Before deploying AI in any regulated context (financial services, healthcare, employment, credit, insurance), get a current read on applicable regulations and guidance. This is a fast-moving area; what was unaddressed 18 months ago may now have specific regulatory requirements. Map each AI use case to the applicable risk tier, document the decision, and keep that documentation current. For EU exposure, designate a responsible person for AI governance, maintain the technical documentation the Act requires, and build the audit trail before you need it.

What to Do Next

Start with an inventory. You cannot secure what you do not know you have. Most organizations significantly undercount their AI surface area because AI features are now bundled inside CRM, HR, marketing, and developer tools that were not marketed as AI products two years ago. A one-week discovery exercise (network traffic review plus a short employee survey plus a scan of SaaS admin consoles for AI toggles) typically surfaces three to five times as many AI touchpoints as leadership expected.

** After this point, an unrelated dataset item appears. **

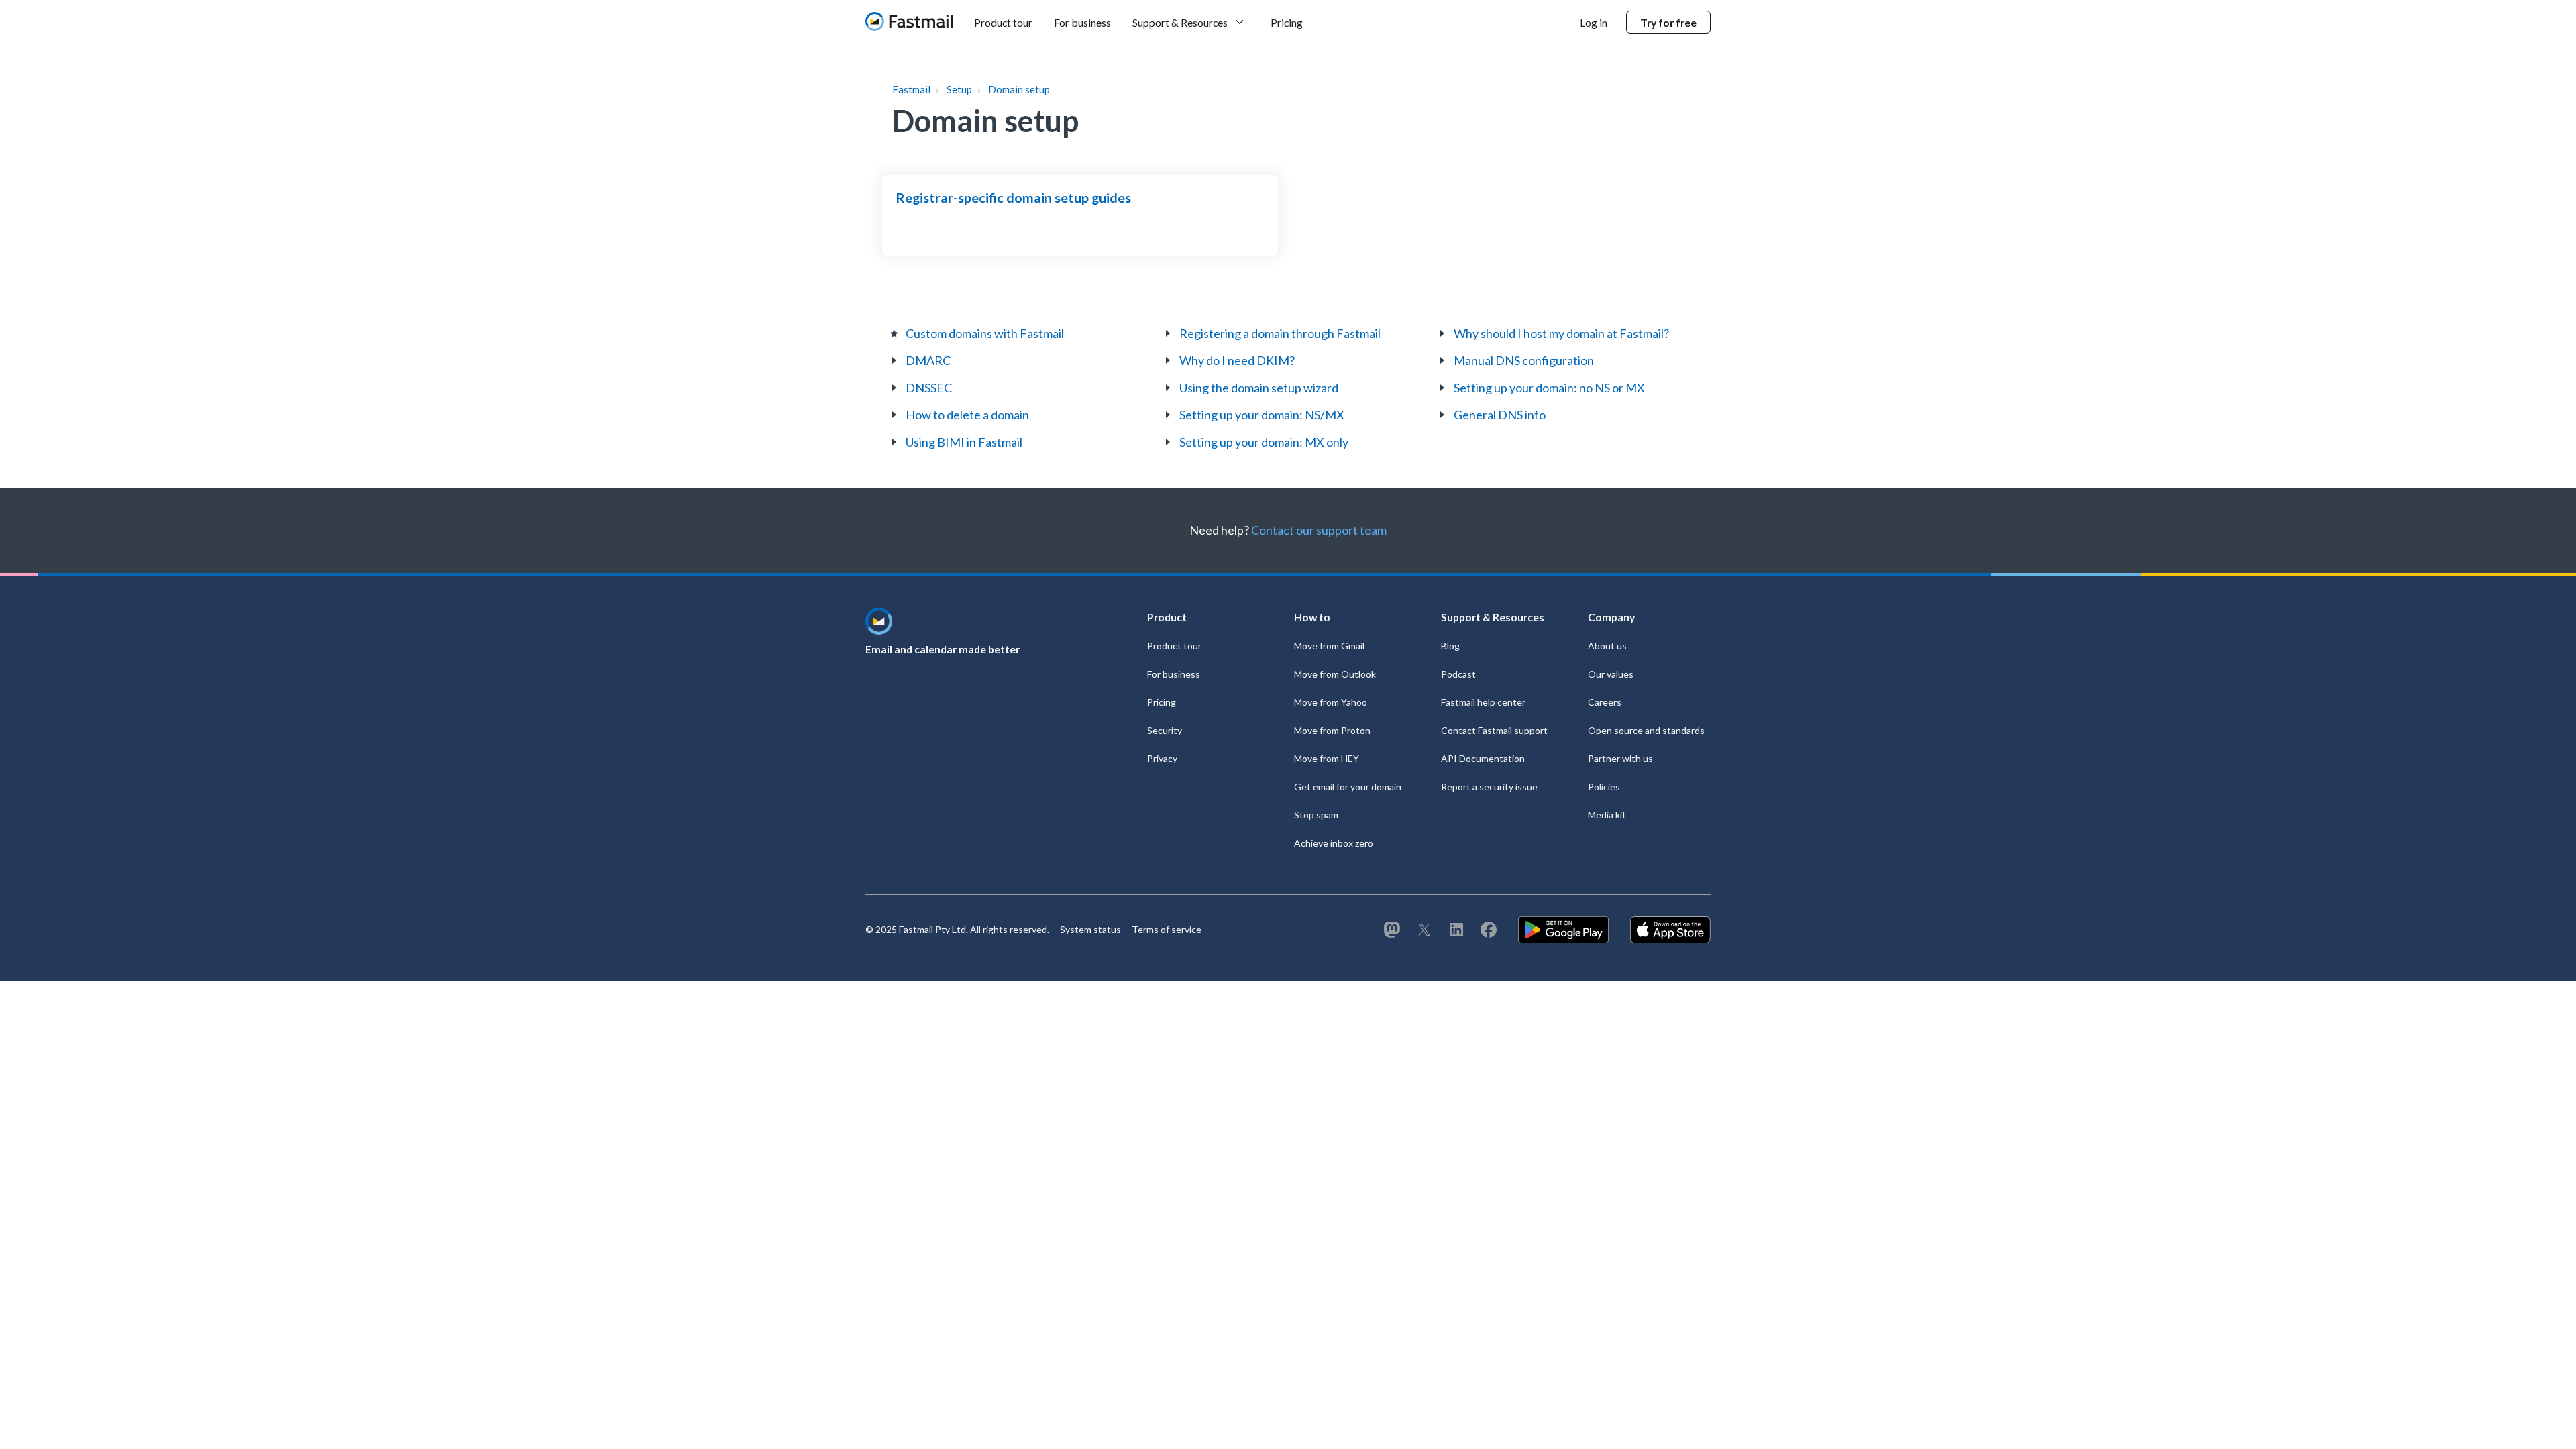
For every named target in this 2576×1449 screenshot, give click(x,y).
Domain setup (1019, 89)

Next, write the policy. A one-page acceptable use document that lists approved tools, prohibited data categories, and the escalation path for new AI requests is worth more than a 40-page framework nobody reads. Get legal and security to sign off, then actually communicate it to the whole company in a format they will open. Revisit it every six months because both the tools and the risks shift quickly.

Then harden the highest-risk deployments first. An AI agent with write access to your CRM, your payment processor, or your customer support ticketing system is a higher priority than an internal drafting assistant. Walk through each high-risk system with the four questions: what data can it read, what actions can it take, who approves its decisions, and how would we know if it misbehaved. Any system where the answers are unclear needs work before it needs more features.

Finally, build measurement into the rollout plan. Track incidents, near-misses, policy violations, and user feedback on AI quality. Without a measurement loop, AI security is a one-time project that decays quickly. With one, it becomes a normal part of how you operate.

Running Start Digital designs AI implementations that address security and compliance considerations from the start, not as an afterthought. Every engagement includes a data-flow diagram, a risk register, and a measurement plan, so the system you launch is also the system you can defend.

Frequently Asked Questions

Is it safe to use AI tools with client data?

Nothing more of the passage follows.